Diffusée à partir du mercredi 20 mai sur France 2 et d’ores et déjà disponible en intégralité sur la plateforme de streaming France.tv, la série « L’or bleu » s’impose comme la série événement du printemps. Au cœur des secrets familiaux, la saga en huit épisodes tire sa force de décors naturels grandioses et d’une immersion totale au cœur de la Provence.
Pour ce printemps, France 2 nous emmène en Provence pour suivre des drames familiaux au cœur des décors du Sud de la France. Tournée du 19 mars au 8 juillet 2025, la série met à l’honneur les décors du Sud de la France dans 8 épisodes d’une cinquantaine de minutes chacun.
C’est quoi cette série ?
Depuis le mercredi 20 mai, France 2 diffuse sa toute nouvelle fiction de prestige, L’or bleu. Portée par un casting d’envergure, cette création en huit épisodes plonge le téléspectateur dans une intrigue dense où se mêlent secrets de famille intergénérationnels et tensions autour d’une ressource vitale devenue rare : l’eau.
Pour donner corps à cette guerre de l’eau, fictive mais cruellement contemporaine, les équipes de production ont posé leurs caméras dans des paysages de carte postale du Sud de la France, érigeant la nature de la Provence au rang de personnage.
La Provence comme décor central
C’est au cœur de la région Provence-Alpes-Côte d’Azur, et plus précisément dans le département du Vaucluse, que l’intégralité de la série a été tournée. Le réalisateur, Hippolyte Dard (connu pour L’île prisonnière), a orchestré un tournage d’envergure étalé sur plus de trois mois, entre mars et juillet. Cette temporalité printanière et estivale a permis de capter avec minutie l’évolution des paysages, passant de la fraîcheur du printemps à l’aridité écrasante du début de l’été.
La productrice de la série, Aline Panel (Authentic Prod), explique ce choix géographique par une évidence thématique :
L’accentuation des sécheresses et les conflits qu’elles induisent autour de la captation de l’eau se sont naturellement imposés comme le sujet à traiter. — Aline Panel
Hippolyte Dard quant à lui va également dans ce sens, évoquant un choix esthétique fort visant à contraster les différentes époques du récit (les années 1940, 1980 et le présent) par des palettes de lumières spécifiques.

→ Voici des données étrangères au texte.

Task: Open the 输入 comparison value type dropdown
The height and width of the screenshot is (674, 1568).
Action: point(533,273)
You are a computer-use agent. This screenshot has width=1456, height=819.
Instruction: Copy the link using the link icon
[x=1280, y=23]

Le Vaucluse : de Saumane au Comtat
Pour retranscrire l’identité et la beauté de la région, de nombreuses municipalités locales ont pris part au tournage. Le village fictif de la série s’est établi à Saignon. C’est cette commune qui a servi de décor principal pour l’essentiel des scènes de village. L’équipe ne s’est pas arrêtée là. Afin de retranscrire toute la diversité et la verticalité du relief local, les tournages se sont déplacés vers de multiples communes emblématiques du Luberon. Carpentras, Pernes-les-Fontaines, Fontaine-de-Vaucluse, L’Isle-sur-la-Sorgue, Gordes, Buoux, Mirabeau et les environs d’Apt, ont également accueilli les caméras de la série.

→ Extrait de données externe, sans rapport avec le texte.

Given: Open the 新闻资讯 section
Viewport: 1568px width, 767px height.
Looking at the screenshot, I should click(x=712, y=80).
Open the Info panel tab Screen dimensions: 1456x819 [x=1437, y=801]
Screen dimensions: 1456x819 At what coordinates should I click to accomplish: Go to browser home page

Une démarche éco-responsable sur le terrain
Traiter de la crise climatique et du manque d’eau impliquait une cohérence jusque derrière la caméra. Fidèle à son sujet, le tournage de L’or bleu s’est inscrit dans une démarche environnementale stricte. La production a ainsi décroché le label « Ecoprod deux étoiles », une certification saluant les pratiques éco-responsables mises en œuvre sur le plateau : réduction de l’empreinte carbone, réemploi et recyclage des matériaux, et recours massif aux circuits courts.
On visite ?
Tous les villages qui ont accueilli le tournage de la série sont accessibles au public. Ils s’inscrivent d’ailleurs parmi les destination plutôt touristiques de la région. Vous pouvez donc prévoir une petite escapade et une visite des décors et du cadre qui font de cette série un incontournable de ce printemps, et de cet été.
Pour les passionnés de tourisme et de fiction, les magnifiques décors de L’or bleu sont désormais visibles chaque mercredi soir sur France 2, en avant-première sur France.tv ou explorables si vous prévoyez une petite escapade dans le Luberon.